**Instructions to follow**
All that is needed is the listing, given back exactly.

[[ Recorded data open ]]

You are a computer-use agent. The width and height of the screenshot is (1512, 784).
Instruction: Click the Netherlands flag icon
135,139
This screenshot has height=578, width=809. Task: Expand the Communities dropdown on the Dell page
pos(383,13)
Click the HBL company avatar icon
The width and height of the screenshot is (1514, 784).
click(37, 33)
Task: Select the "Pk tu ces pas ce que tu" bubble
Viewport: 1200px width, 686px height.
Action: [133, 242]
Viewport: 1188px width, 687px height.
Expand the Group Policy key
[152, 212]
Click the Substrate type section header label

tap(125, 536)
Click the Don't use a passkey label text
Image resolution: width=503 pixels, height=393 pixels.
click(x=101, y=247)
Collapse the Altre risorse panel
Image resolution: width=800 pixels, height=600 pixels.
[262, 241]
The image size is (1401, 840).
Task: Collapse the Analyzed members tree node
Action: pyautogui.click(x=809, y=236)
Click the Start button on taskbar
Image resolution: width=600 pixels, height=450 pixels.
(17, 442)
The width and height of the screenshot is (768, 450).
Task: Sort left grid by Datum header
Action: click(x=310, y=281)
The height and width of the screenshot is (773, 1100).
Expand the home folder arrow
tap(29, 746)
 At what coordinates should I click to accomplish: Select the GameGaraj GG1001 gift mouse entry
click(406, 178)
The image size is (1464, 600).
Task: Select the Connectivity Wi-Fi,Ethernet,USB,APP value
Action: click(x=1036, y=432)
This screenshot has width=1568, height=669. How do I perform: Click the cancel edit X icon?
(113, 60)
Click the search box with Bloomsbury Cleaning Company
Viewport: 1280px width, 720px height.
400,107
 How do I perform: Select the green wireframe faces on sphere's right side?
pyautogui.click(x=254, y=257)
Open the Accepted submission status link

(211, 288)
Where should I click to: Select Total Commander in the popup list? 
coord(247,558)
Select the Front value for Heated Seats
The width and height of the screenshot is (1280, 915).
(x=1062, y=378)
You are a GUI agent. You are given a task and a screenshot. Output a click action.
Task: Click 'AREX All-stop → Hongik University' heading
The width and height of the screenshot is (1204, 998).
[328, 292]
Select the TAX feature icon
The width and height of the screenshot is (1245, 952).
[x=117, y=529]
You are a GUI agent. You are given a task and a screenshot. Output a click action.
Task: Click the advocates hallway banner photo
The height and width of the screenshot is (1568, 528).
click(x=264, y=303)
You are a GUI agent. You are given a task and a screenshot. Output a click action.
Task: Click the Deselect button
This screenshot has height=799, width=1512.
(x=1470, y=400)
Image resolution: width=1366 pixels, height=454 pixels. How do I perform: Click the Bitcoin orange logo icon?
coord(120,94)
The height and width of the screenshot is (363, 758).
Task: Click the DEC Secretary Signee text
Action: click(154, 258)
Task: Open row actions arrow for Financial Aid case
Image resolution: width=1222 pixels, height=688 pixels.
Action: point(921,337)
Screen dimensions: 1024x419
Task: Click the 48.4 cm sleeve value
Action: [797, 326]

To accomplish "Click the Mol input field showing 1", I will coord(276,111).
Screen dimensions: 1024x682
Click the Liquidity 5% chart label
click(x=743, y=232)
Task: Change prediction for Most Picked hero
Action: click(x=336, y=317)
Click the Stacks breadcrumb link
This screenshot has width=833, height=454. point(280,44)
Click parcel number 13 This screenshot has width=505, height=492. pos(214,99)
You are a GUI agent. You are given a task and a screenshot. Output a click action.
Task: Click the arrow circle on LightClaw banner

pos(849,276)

[[ Recorded data closed ]]

**Completed exercise**
You are a computer-use agent. The width and height of the screenshot is (1512, 784).
Instruction: Click the Netherlands flag icon
135,139
This screenshot has height=578, width=809. Task: Expand the Communities dropdown on the Dell page
pos(383,13)
Click the HBL company avatar icon
The width and height of the screenshot is (1514, 784).
click(37, 33)
Task: Select the "Pk tu ces pas ce que tu" bubble
Viewport: 1200px width, 686px height.
Action: [133, 242]
Viewport: 1188px width, 687px height.
Expand the Group Policy key
[152, 212]
Click the Substrate type section header label

tap(125, 536)
Click the Don't use a passkey label text
Image resolution: width=503 pixels, height=393 pixels.
click(x=101, y=247)
Collapse the Altre risorse panel
Image resolution: width=800 pixels, height=600 pixels.
[262, 241]
The image size is (1401, 840).
Task: Collapse the Analyzed members tree node
Action: pyautogui.click(x=809, y=236)
Click the Start button on taskbar
Image resolution: width=600 pixels, height=450 pixels.
(17, 442)
The width and height of the screenshot is (768, 450).
Task: Sort left grid by Datum header
Action: click(x=310, y=281)
The height and width of the screenshot is (773, 1100).
Expand the home folder arrow
tap(29, 746)
 At what coordinates should I click to accomplish: Select the GameGaraj GG1001 gift mouse entry
click(406, 178)
The image size is (1464, 600).
Task: Select the Connectivity Wi-Fi,Ethernet,USB,APP value
Action: click(x=1036, y=432)
This screenshot has width=1568, height=669. How do I perform: Click the cancel edit X icon?
(113, 60)
Click the search box with Bloomsbury Cleaning Company
Viewport: 1280px width, 720px height.
400,107
 How do I perform: Select the green wireframe faces on sphere's right side?
pyautogui.click(x=254, y=257)
Open the Accepted submission status link

(211, 288)
Where should I click to: Select Total Commander in the popup list? 
coord(247,558)
Select the Front value for Heated Seats
The width and height of the screenshot is (1280, 915).
(x=1062, y=378)
You are a GUI agent. You are given a task and a screenshot. Output a click action.
Task: Click 'AREX All-stop → Hongik University' heading
The width and height of the screenshot is (1204, 998).
[328, 292]
Select the TAX feature icon
The width and height of the screenshot is (1245, 952).
[x=117, y=529]
You are a GUI agent. You are given a task and a screenshot. Output a click action.
Task: Click the advocates hallway banner photo
The height and width of the screenshot is (1568, 528).
click(x=264, y=303)
You are a GUI agent. You are given a task and a screenshot. Output a click action.
Task: Click the Deselect button
This screenshot has height=799, width=1512.
(x=1470, y=400)
Image resolution: width=1366 pixels, height=454 pixels. How do I perform: Click the Bitcoin orange logo icon?
coord(120,94)
The height and width of the screenshot is (363, 758).
Task: Click the DEC Secretary Signee text
Action: click(154, 258)
Task: Open row actions arrow for Financial Aid case
Image resolution: width=1222 pixels, height=688 pixels.
Action: point(921,337)
Screen dimensions: 1024x419
Task: Click the 48.4 cm sleeve value
Action: [797, 326]

To accomplish "Click the Mol input field showing 1", I will coord(276,111).
Screen dimensions: 1024x682
Click the Liquidity 5% chart label
click(x=743, y=232)
Task: Change prediction for Most Picked hero
Action: click(x=336, y=317)
Click the Stacks breadcrumb link
This screenshot has width=833, height=454. point(280,44)
Click parcel number 13 This screenshot has width=505, height=492. pos(214,99)
You are a GUI agent. You are given a task and a screenshot. Output a click action.
Task: Click the arrow circle on LightClaw banner

pos(849,276)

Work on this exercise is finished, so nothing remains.